Marthe van der Wolf: Hi Heba. 

Aly: So, in our last episode, we heard from Joel Charny and Ashley Jackson that international aid agencies in Afghanistan had positioned themselves too closely to one side of the conflict – the NATO forces. And I’m curious how listeners reacted to that? 

Van der Wolf: For the most part, it seems they agreed. A listener associated with Chatham House said “belligerents to the conflict funding international NGOs had harmed their ability to deliver impartial and neutral humanitarian aid.” 

Nick van Praag, director of Ground Truth Solutions, said the discussion was really helping move forward the debate about how to do humanitarianism better. 

Another aid worker wrote in saying “I hope it spurs some proper reflection in NGOs.” 

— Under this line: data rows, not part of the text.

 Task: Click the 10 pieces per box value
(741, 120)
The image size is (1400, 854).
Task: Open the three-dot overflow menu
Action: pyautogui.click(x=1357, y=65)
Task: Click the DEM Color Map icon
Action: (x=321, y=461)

Yet another described the contemporary aid architecture of UN agencies, NGOs and private contractors as ‘simply the soft power manifestation of neo-imperialism’. 

Aly: It’s so interesting to see how often conversations in the sector come back to questions of power, and whatever you want to call it – imperialism, colonialism, etc. And actually that links to some of the more critical feedback that we also received. Tell us about that. 

Van der Wolf: Yes, we were essentially challenged on centering the voices of the Global South. Rosemary Cairns wrote in to say she wanted to hear the perspectives and experiences of community-based organisations in Afghanistan. Themrise Khan, an independent researcher and policy analyst, tweeted that “we only hear what the West thinks about what went wrong for itself. Not what Afghanistan or other countries perceive the West’s wrongs against them.”

Aly: I think that’s a totally fair point and a reminder that we as journalists have our own work to do in representing as wide a range of voices as possible. And actually that’s some of the work we’re doing internally now in reflecting on how we can decolonise our journalism. So thank you Themrise for that feedback.

And thank you Marthe!

Van der Wolf: Thank you. 

Aly: If you’ve got thoughts on this episode, we’d love to hear them. Are these recommendations for humanitarian reform practical? Do they move the conversation forward? Do they address past blockages in humanitarian reform? And what else should future humanitarian reform efforts keep in mind? Write to us or send us a voice note at [email protected]

On the next episode of Rethinking Humanitarianism, we look at progress made in the humanitarian aid sector towards greater diversity, equity, and inclusion, more than a year after the worldwide movement for racial justice. We’re releasing new episodes every two weeks. You can subscribe to this podcast on all the major podcasting apps. Please share it with your networks and friends and colleagues to help others find it. 

This podcast is a production of The New Humanitarian. This episode was produced by Marthe van der Wolf. And I’m your host, Heba Aly. 

Today, we leave you with some spoken word by Palestinian poet Dana Dajani, who – with these words – summed up the discussions Humanitarian Leadership conference earlier this year aimed at reshaping the humanitarian eco-system. 

Thank you for listening to Rethinking Humanitarianism. 

Dana Dajani: Be a mediator, not a rescuer. Share stories of resilience, not images of destruction. Pay respect to leaders, future, past and current. Preserve and share Indigenous knowledge. Passed down through oral tradition, over generations of living in close contact with nature, specific to local environments. It will improve living conditions there. Indigenous knowledge is no oxymoron, informal XX alternative, ancient, inapplicable. Quite the opposite, it is dynamic, emergent. It is the ongoing process of learning to adapt new ways, and innovative solutions to current issues based on data we have collected through our lived experiences. 

Ubuntu, collaborative, collective, working mindset, improvisational and inclusive to challenge development, transform it. 

Keep in mind, those with the problems are usually a few steps ahead in identifying solutions. So let go of quick fixes, let go of orders given, top down. The voices to lead us are present on the ground, they understand the landscapes of their issues. We honor their intelligence, their dignity, their agency, and wisdom and pledge to support them by providing the assistance desired, to implement their own solutions.